__TASK INSTRUCTIONS__: With any pictures left out, restate word for word the lines in the listing below from the one holding "Select the first Fragments slot" through the last.

__MATERIAL FOR THE TASK__:
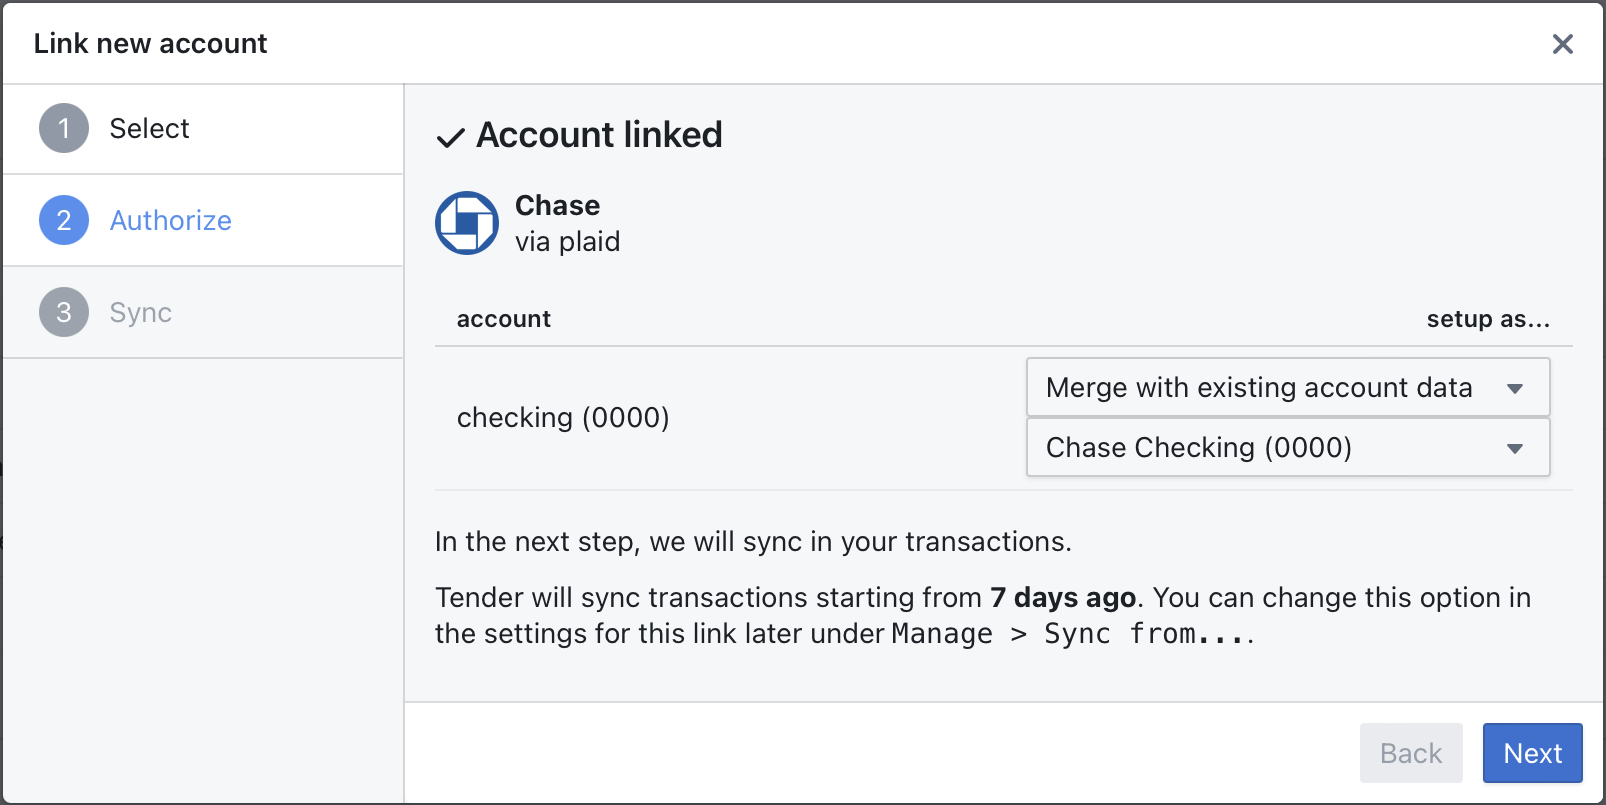Screen dimensions: 1606x805
Task: Click the Next button
Action: 1531,753
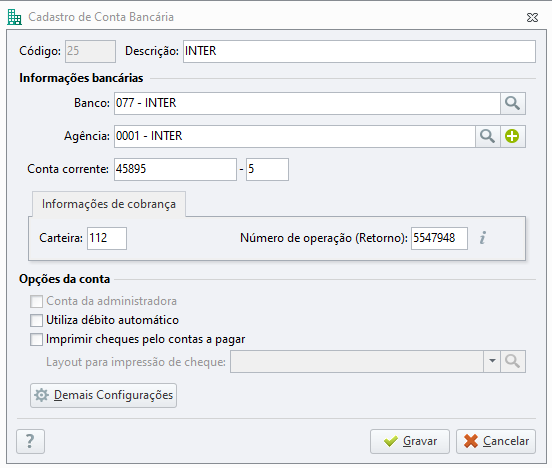Add new agência with green plus icon
The image size is (552, 468).
512,136
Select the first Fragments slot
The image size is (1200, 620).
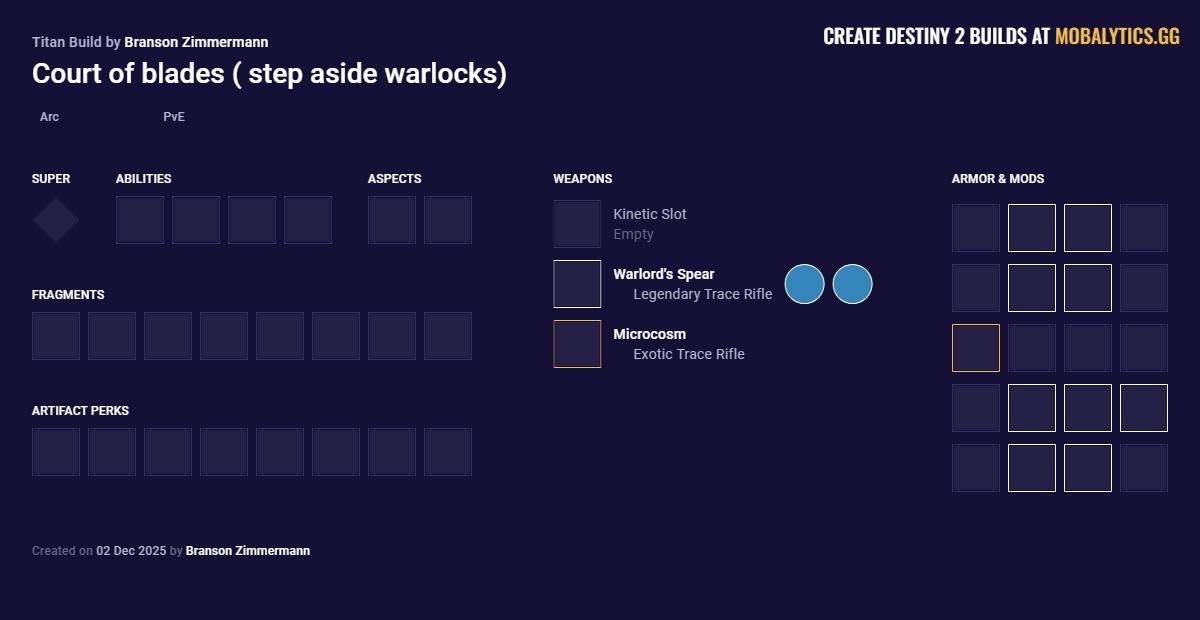[x=56, y=336]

__ANSWER__:
Select the first Fragments slot
The image size is (1200, 620).
[x=56, y=336]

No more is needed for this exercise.